▼

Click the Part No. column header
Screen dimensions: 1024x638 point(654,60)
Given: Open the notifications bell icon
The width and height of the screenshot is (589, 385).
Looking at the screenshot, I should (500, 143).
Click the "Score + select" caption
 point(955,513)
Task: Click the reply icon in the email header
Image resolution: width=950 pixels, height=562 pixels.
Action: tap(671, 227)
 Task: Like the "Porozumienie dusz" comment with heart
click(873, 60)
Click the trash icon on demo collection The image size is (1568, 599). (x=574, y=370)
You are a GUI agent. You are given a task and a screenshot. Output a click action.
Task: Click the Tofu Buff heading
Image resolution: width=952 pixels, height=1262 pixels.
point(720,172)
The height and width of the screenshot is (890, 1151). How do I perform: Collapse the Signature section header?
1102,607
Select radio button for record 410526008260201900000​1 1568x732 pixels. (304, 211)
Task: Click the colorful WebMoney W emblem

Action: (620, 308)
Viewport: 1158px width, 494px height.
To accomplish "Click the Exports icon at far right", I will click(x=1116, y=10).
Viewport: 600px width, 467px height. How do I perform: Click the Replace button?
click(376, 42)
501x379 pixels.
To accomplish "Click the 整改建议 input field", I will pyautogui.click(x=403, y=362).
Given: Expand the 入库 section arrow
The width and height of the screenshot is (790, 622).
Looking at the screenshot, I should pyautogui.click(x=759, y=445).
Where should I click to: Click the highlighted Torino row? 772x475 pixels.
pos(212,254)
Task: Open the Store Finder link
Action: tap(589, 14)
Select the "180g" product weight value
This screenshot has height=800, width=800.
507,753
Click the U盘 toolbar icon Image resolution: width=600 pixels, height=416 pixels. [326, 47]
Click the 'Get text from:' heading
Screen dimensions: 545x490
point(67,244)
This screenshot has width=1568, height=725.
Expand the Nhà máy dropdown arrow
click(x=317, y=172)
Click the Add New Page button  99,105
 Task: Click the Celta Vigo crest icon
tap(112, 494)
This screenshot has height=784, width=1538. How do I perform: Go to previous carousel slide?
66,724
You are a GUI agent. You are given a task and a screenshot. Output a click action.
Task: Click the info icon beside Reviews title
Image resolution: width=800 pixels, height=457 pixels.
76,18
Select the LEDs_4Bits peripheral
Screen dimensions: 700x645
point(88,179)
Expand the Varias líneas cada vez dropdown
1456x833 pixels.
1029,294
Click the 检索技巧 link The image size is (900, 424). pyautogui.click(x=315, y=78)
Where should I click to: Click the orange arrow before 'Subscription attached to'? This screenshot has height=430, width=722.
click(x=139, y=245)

▲

REQUIRED ACTION →
Beginning with the first line above, could you copy every line exactly, up to and including the one with "Task: Click the info"?

WRITTEN RESPONSE →
Click the Part No. column header
Screen dimensions: 1024x638 point(654,60)
Given: Open the notifications bell icon
The width and height of the screenshot is (589, 385).
Looking at the screenshot, I should (500, 143).
Click the "Score + select" caption
 point(955,513)
Task: Click the reply icon in the email header
Image resolution: width=950 pixels, height=562 pixels.
Action: tap(671, 227)
 Task: Like the "Porozumienie dusz" comment with heart
click(873, 60)
Click the trash icon on demo collection The image size is (1568, 599). (x=574, y=370)
You are a GUI agent. You are given a task and a screenshot. Output a click action.
Task: Click the Tofu Buff heading
Image resolution: width=952 pixels, height=1262 pixels.
point(720,172)
The height and width of the screenshot is (890, 1151). How do I perform: Collapse the Signature section header?
1102,607
Select radio button for record 410526008260201900000​1 1568x732 pixels. (304, 211)
Task: Click the colorful WebMoney W emblem

Action: (620, 308)
Viewport: 1158px width, 494px height.
To accomplish "Click the Exports icon at far right", I will click(x=1116, y=10).
Viewport: 600px width, 467px height. How do I perform: Click the Replace button?
click(376, 42)
501x379 pixels.
To accomplish "Click the 整改建议 input field", I will pyautogui.click(x=403, y=362).
Given: Expand the 入库 section arrow
The width and height of the screenshot is (790, 622).
Looking at the screenshot, I should pyautogui.click(x=759, y=445).
Where should I click to: Click the highlighted Torino row? 772x475 pixels.
pos(212,254)
Task: Open the Store Finder link
Action: tap(589, 14)
Select the "180g" product weight value
This screenshot has height=800, width=800.
507,753
Click the U盘 toolbar icon Image resolution: width=600 pixels, height=416 pixels. [326, 47]
Click the 'Get text from:' heading
Screen dimensions: 545x490
point(67,244)
This screenshot has width=1568, height=725.
Expand the Nhà máy dropdown arrow
click(x=317, y=172)
Click the Add New Page button  99,105
 Task: Click the Celta Vigo crest icon
tap(112, 494)
This screenshot has height=784, width=1538. How do I perform: Go to previous carousel slide?
66,724
You are a GUI agent. You are given a task and a screenshot. Output a click action.
Task: Click the info icon beside Reviews title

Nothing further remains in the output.